=== Text excerpt ===
++++
Recently, a persistent, if not stubborn insurance saleslady tried to sell me an education policy. She was quite convincing. Maybe, it was the short, revealing skirt she wore or her 'promising' cleavage. I almost bought the policy. But it was way out of reach for a simple columnist like me.

The cheapest offer was for a Sh15,000 monthly premium for four years that will guarantee fee payment for my daughter until she joins Class Four, after which, I would be required to top up the premium. I was to be stuck in that arrangement until my angel is done with university.

Is there a job that offers that kind of security anymore for one to have such a life time commitment? In the past, our parents held on to jobs, and that kind of discipline was possible. Nowadays, by the time one turns 30, he would possibly have passed through the hands of four employers, and dabbled in business and failed.

A job nowadays hardly lasts two years. In between, there is a lot of suffering and gnashing of teeth and a life full of uncertainty. I would love to know the uptake of education policy insurance covers and how many people sustain such exorbitant subscriptions.
++++
=== Source information ===
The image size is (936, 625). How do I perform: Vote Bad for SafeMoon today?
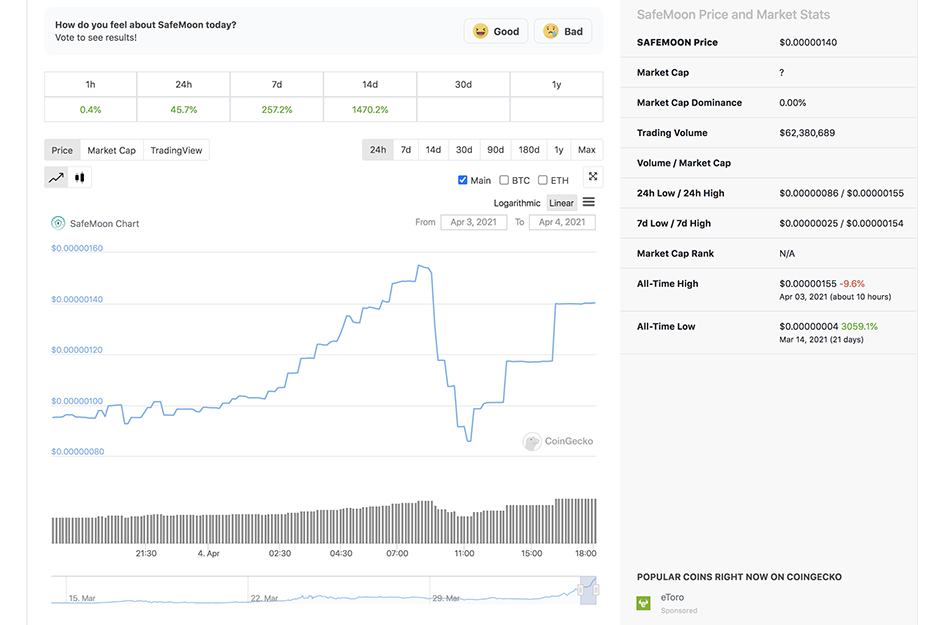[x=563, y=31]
++++
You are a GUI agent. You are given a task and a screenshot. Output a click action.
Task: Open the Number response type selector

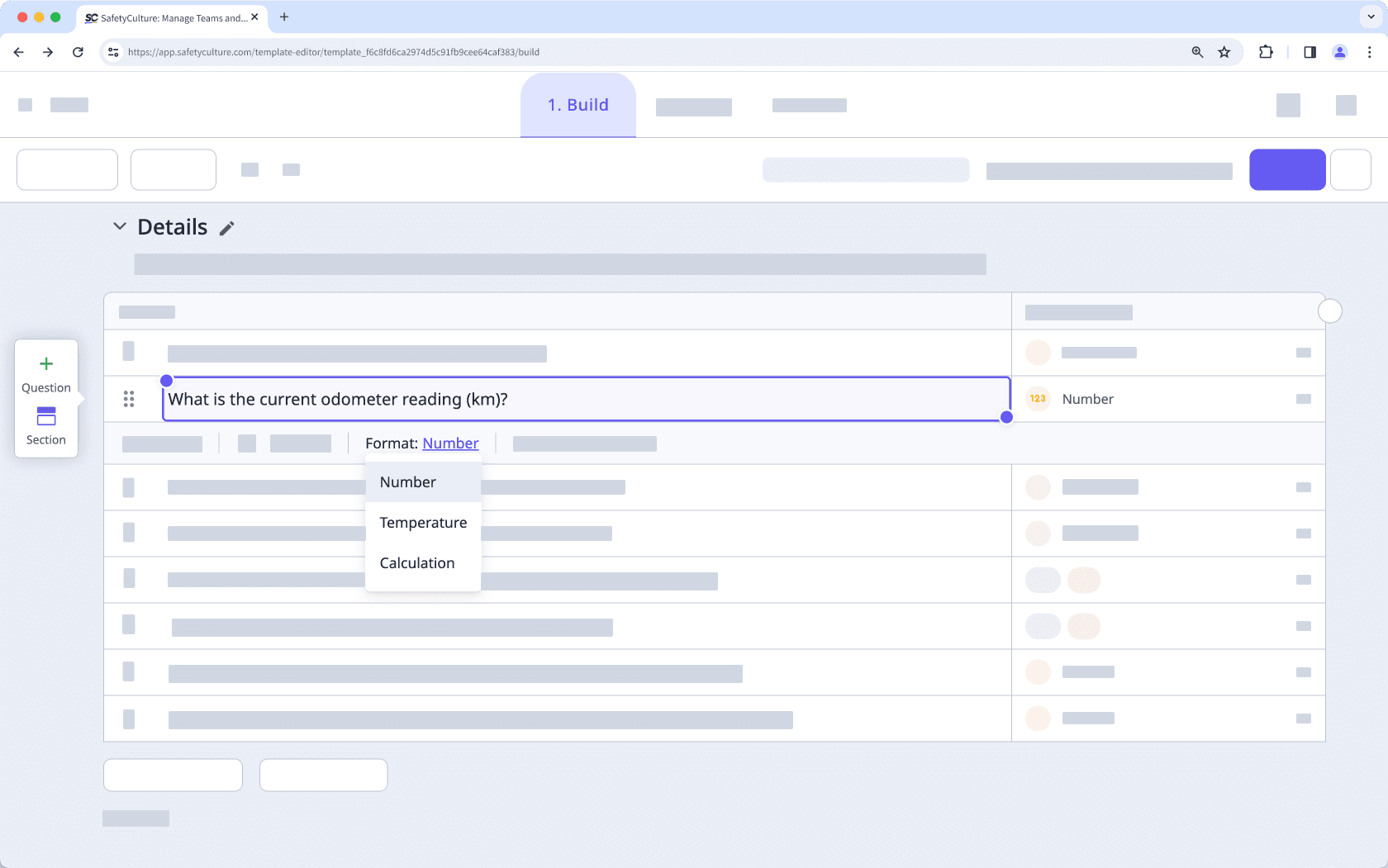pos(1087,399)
++++
=== What to work on ===
• a. In the column about education insurance policies, what monthly premium did the cheapest offer carry, and for how many years?
• b. Continue the column about education insurance policies from its final sentence.

=== Responses to the exercise ===
• a. Sh15,000 a month for four years.

• b.
But the real devil here is the cost of kindergarten education in Kenya. The middle-class is being given a raw deal and in a race to belong, they have bought into the hype. Actually, not just kindergarten, but the cost of education in Kenya is now impossible.

And wives, in their quest to have kids who can swim, play tambourine and keyboard, speak French, Spanish, and accented English (British or America) by the age of three, are not helping matters at all.

A colleague recently was shopping for a decent kindergarten for his son and the things he was told left him livid. For Sh60,000 a term, his toddler would be taught, among other things, how to swim, ballet and to be multi-lingual. Any rational quantification of the pricing model defies logic. Some of the things enlisted are there just to inflate the fee.

I have seen even kids as young as eight years old being taken for trips outside the country. What meaningful impact will such trips have on an eight-year-old? School teachers and entrepreneurs see parents as ATM machines.

It doesn't help much that teachers are now treated as gods, and their word is taken as law. Expensive schooling does not translate into quality education. Schools are now nothing more than drilling centres.

There is no doubt that the academies that flourished from the 1990s and early 2000s produced kids who performed well in national examinations, but had difficulty processing more complex stuff in high school.

For some, they could cheat their way to university and where serious learning is supposed to be done in courses such as Medicine and Actuarial Science, many A-students did drop for something 'simpler.' The kids who go through expensive schooling invariably adjust poorly in high school and higher education and in life generally.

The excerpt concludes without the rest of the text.